Dataset excerpts
* * * *
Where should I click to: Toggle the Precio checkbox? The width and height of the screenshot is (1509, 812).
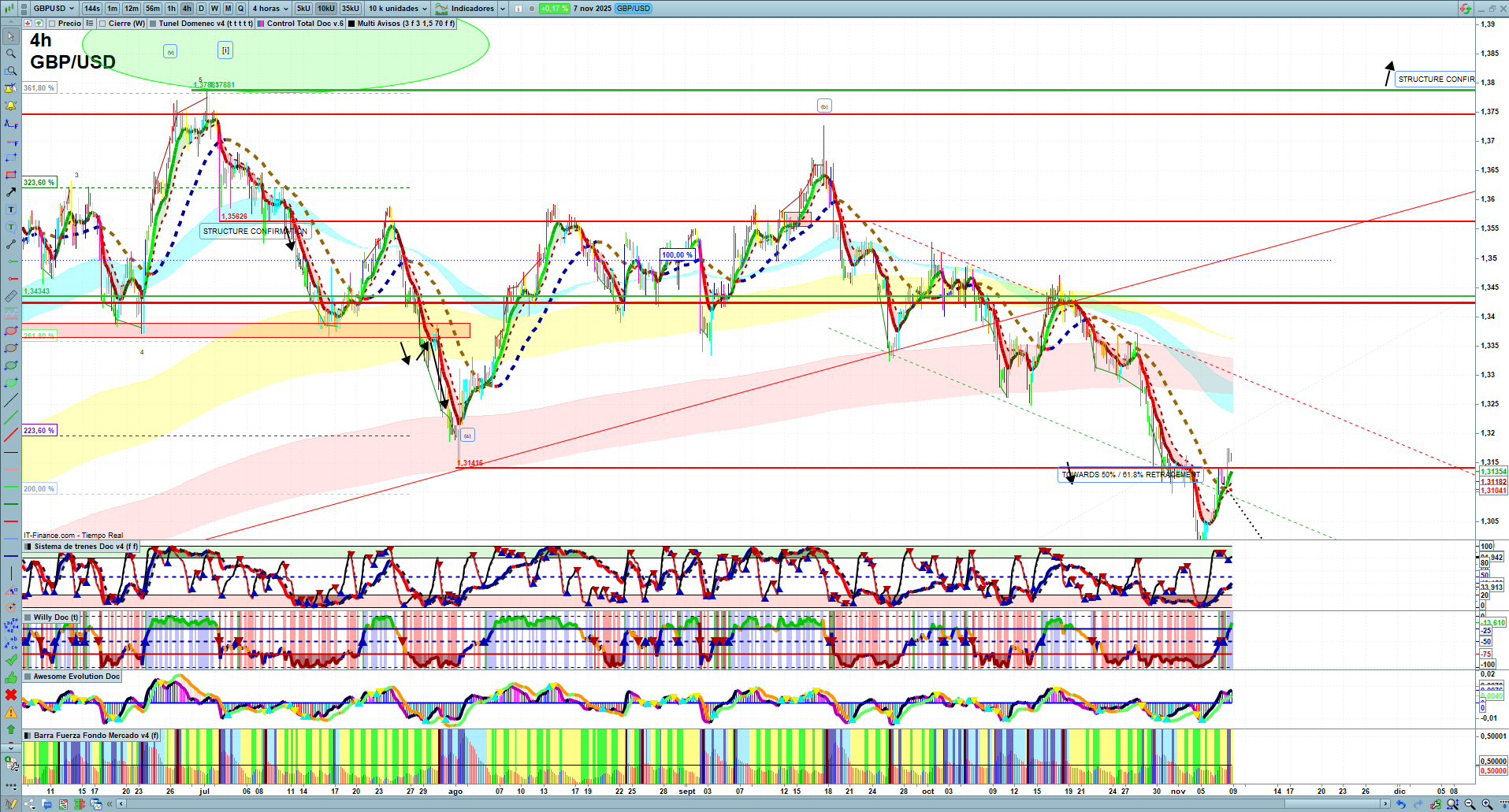pyautogui.click(x=52, y=24)
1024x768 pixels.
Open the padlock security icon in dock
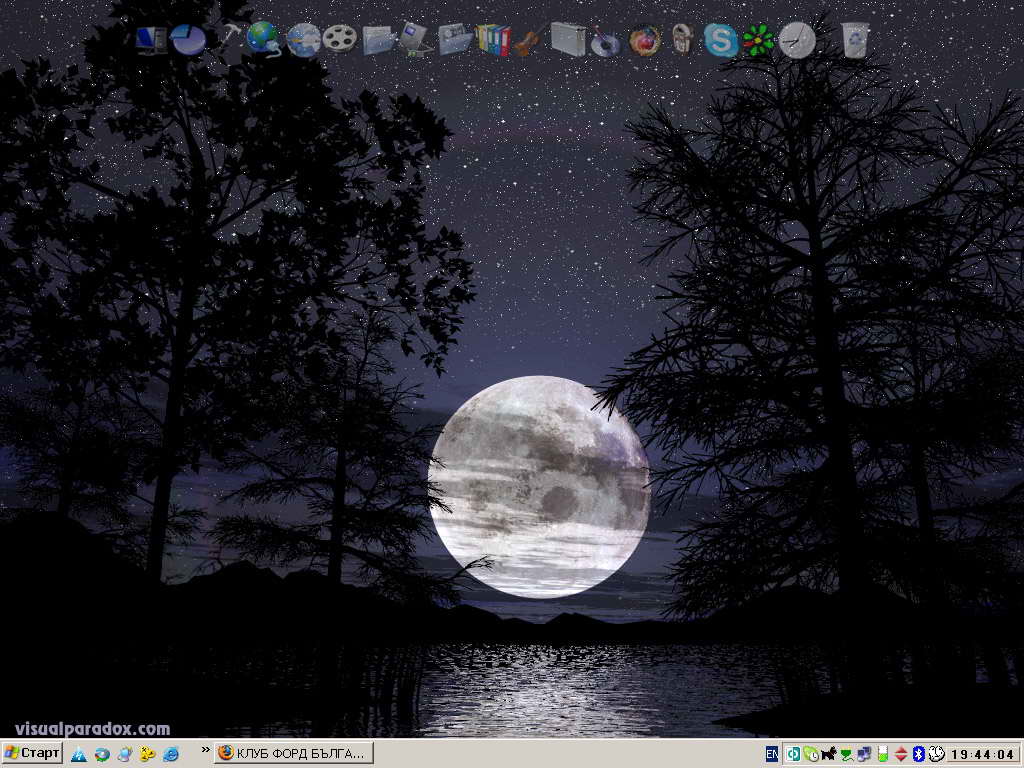tap(682, 40)
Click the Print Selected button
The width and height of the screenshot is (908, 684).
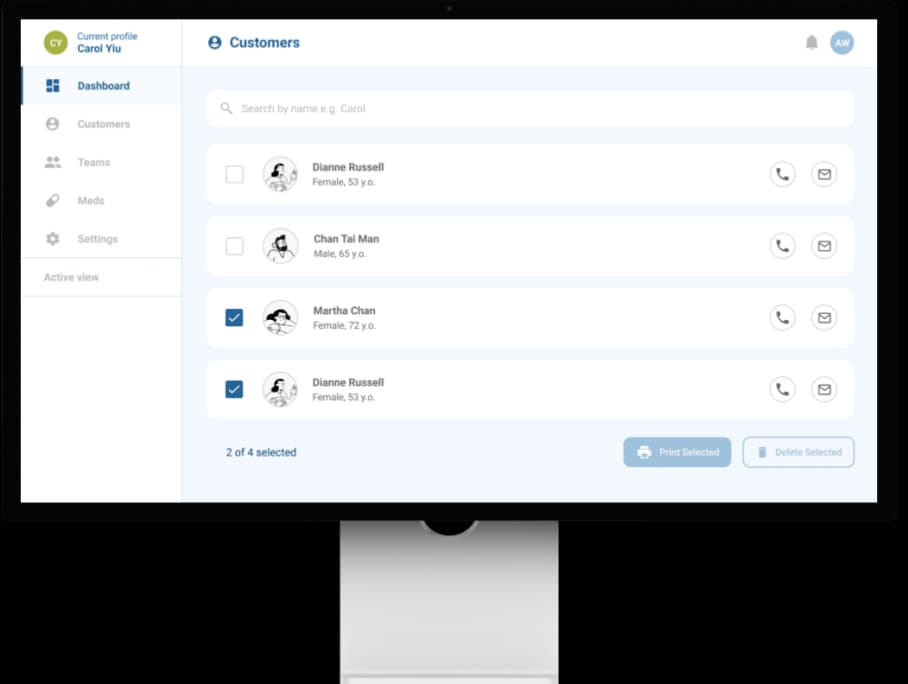point(677,452)
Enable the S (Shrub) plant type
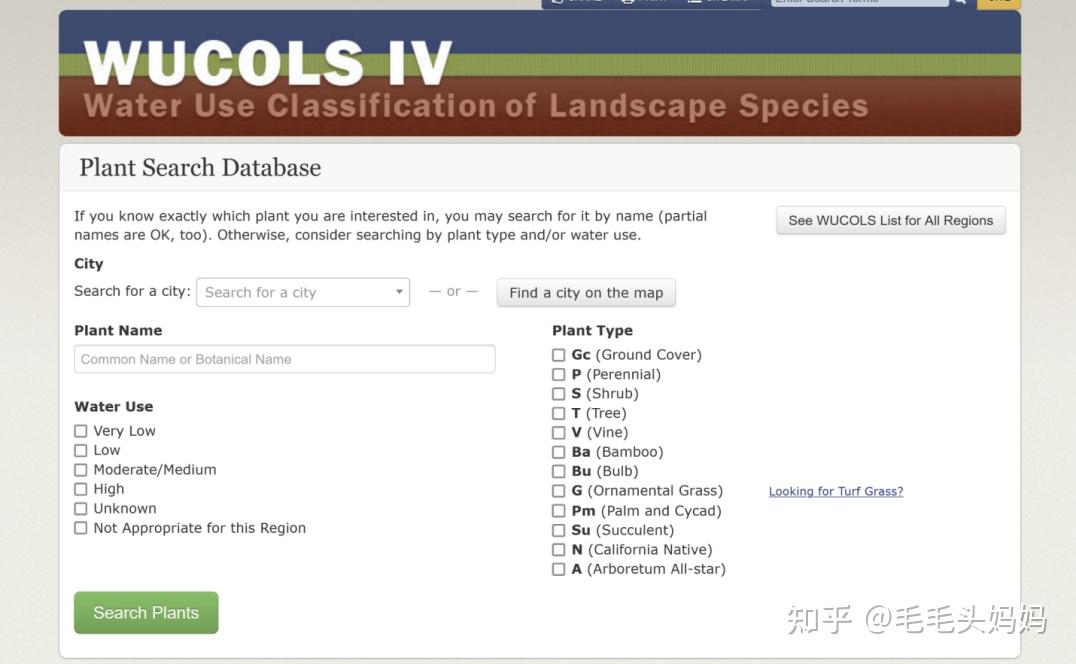Screen dimensions: 1076x664 pyautogui.click(x=559, y=394)
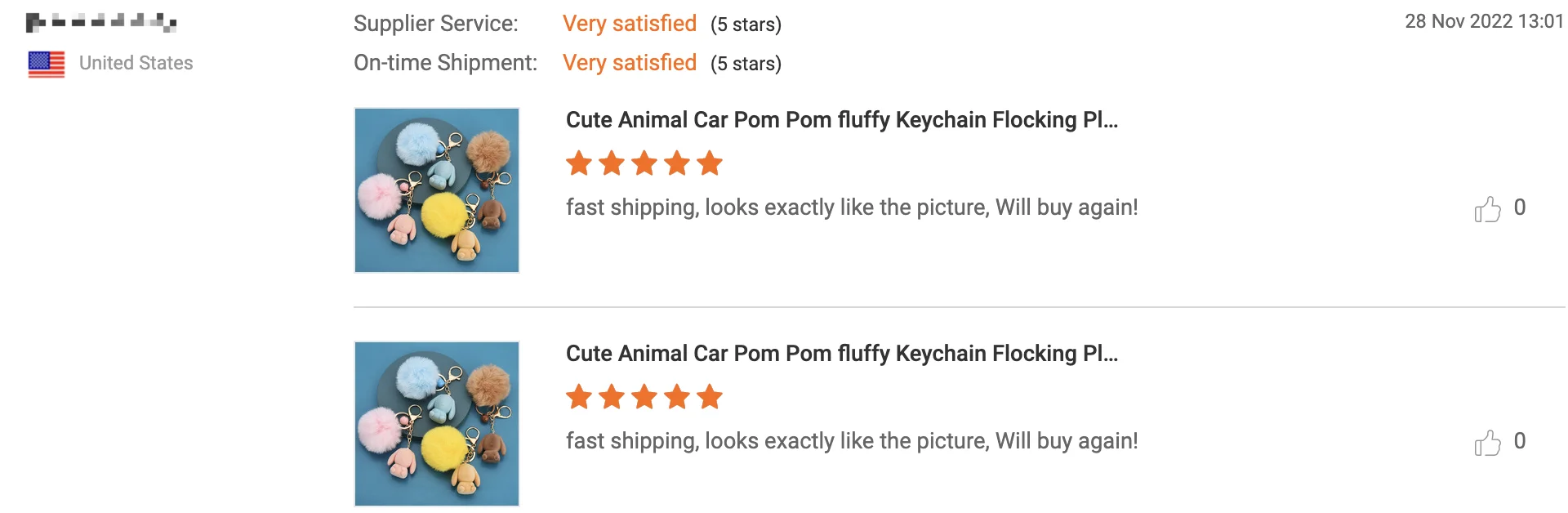Click the second review's fast shipping comment
1568x513 pixels.
[x=851, y=441]
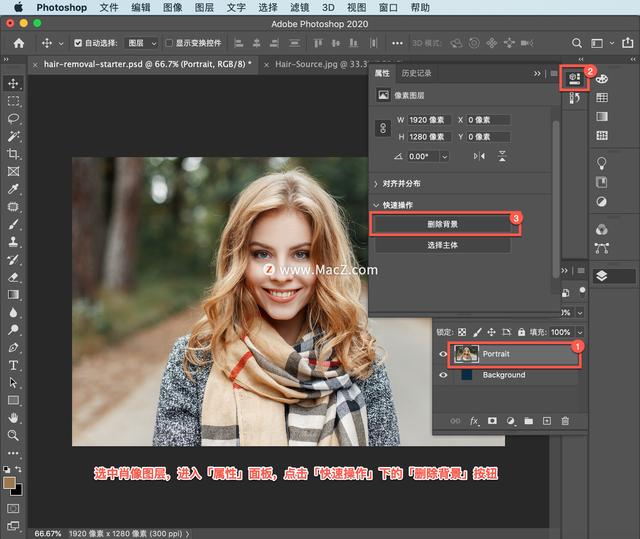Pick the Eyedropper tool
Viewport: 640px width, 539px height.
click(x=14, y=189)
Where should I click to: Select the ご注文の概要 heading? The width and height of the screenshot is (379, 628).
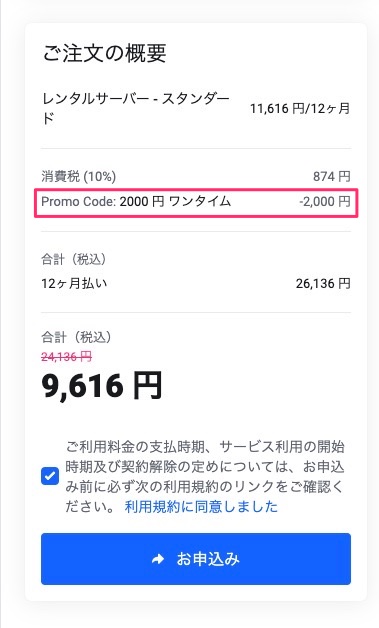tap(104, 53)
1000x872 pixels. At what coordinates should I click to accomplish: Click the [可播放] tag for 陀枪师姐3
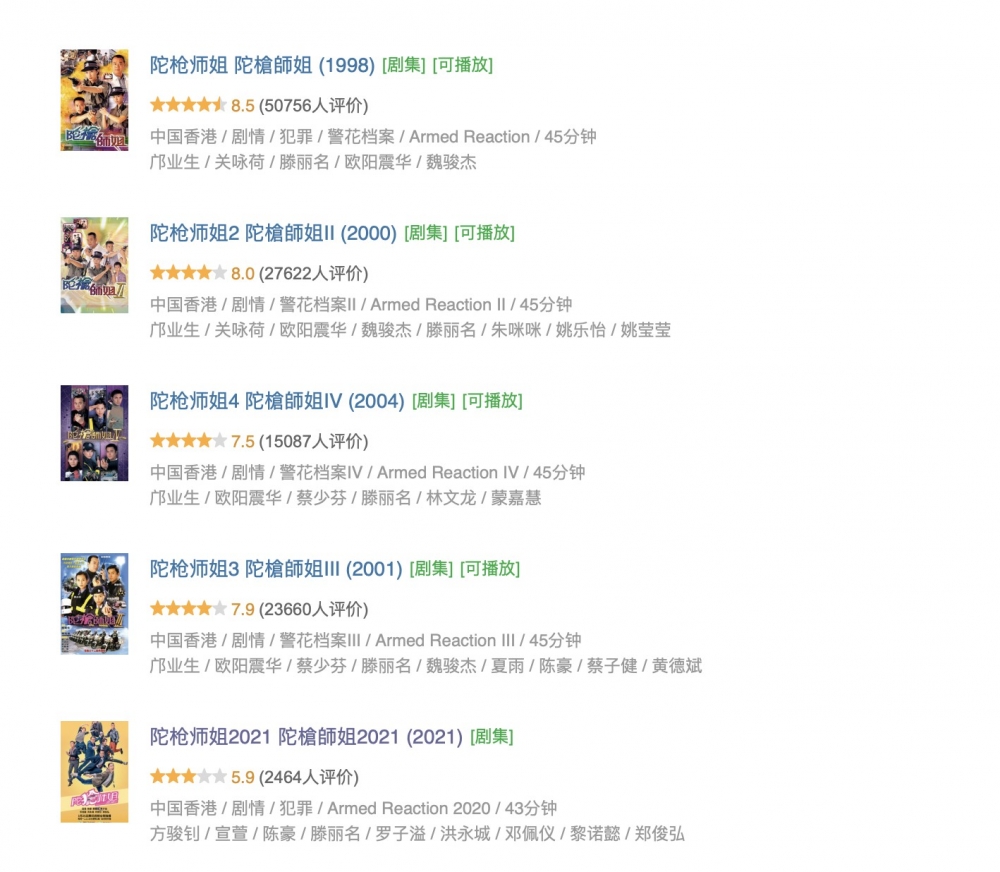click(x=490, y=568)
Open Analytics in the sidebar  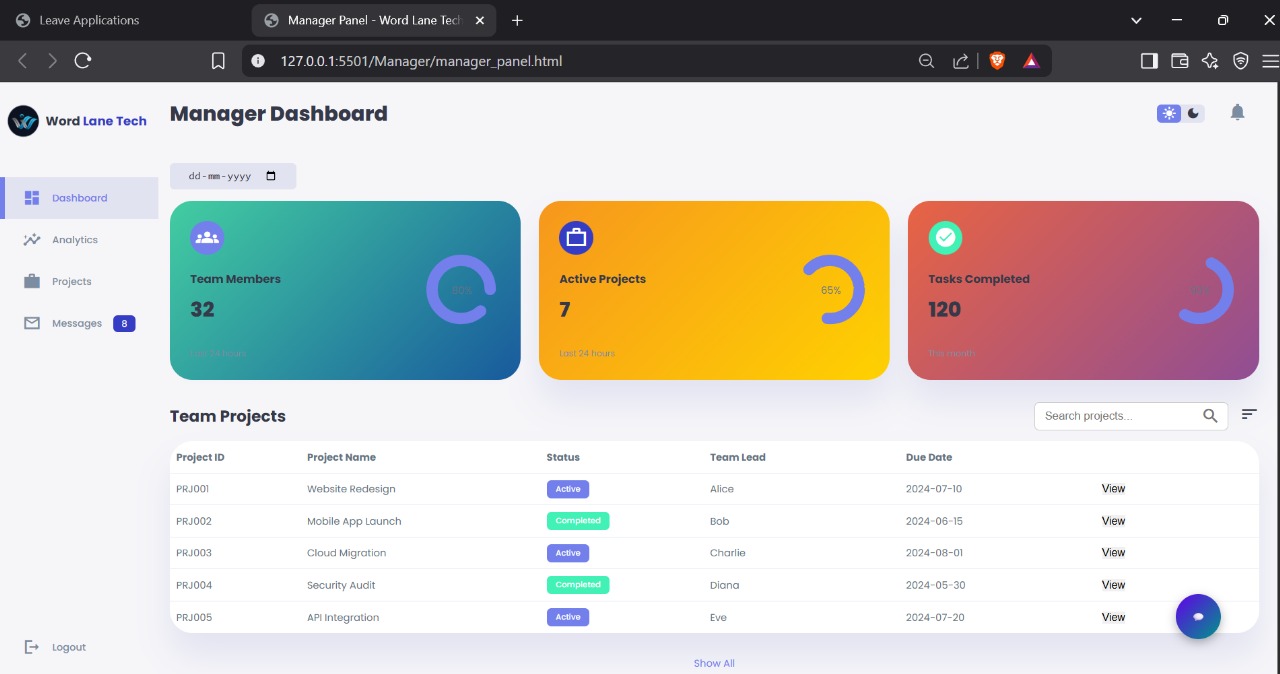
* * * *
From the first line to the last, retype the entries above exactly, minus the pictures.

▶ Problem solution:
Where should I click to: Toggle the Precio checkbox? The width and height of the screenshot is (1509, 812).
pyautogui.click(x=52, y=24)
1024x768 pixels.
Open the padlock security icon in dock
tap(682, 40)
Click the Print Selected button
The width and height of the screenshot is (908, 684).
point(677,452)
Enable the S (Shrub) plant type
Screen dimensions: 1076x664 pyautogui.click(x=559, y=394)
Click the second review's fast shipping comment
1568x513 pixels.
[x=851, y=441]
Pick the Eyedropper tool
Viewport: 640px width, 539px height.
click(x=14, y=189)
Where should I click to: Select the ご注文の概要 heading? The width and height of the screenshot is (379, 628).
tap(104, 53)
1000x872 pixels. At what coordinates should I click to accomplish: Click the [可播放] tag for 陀枪师姐3
click(x=490, y=568)
Open Analytics in the sidebar  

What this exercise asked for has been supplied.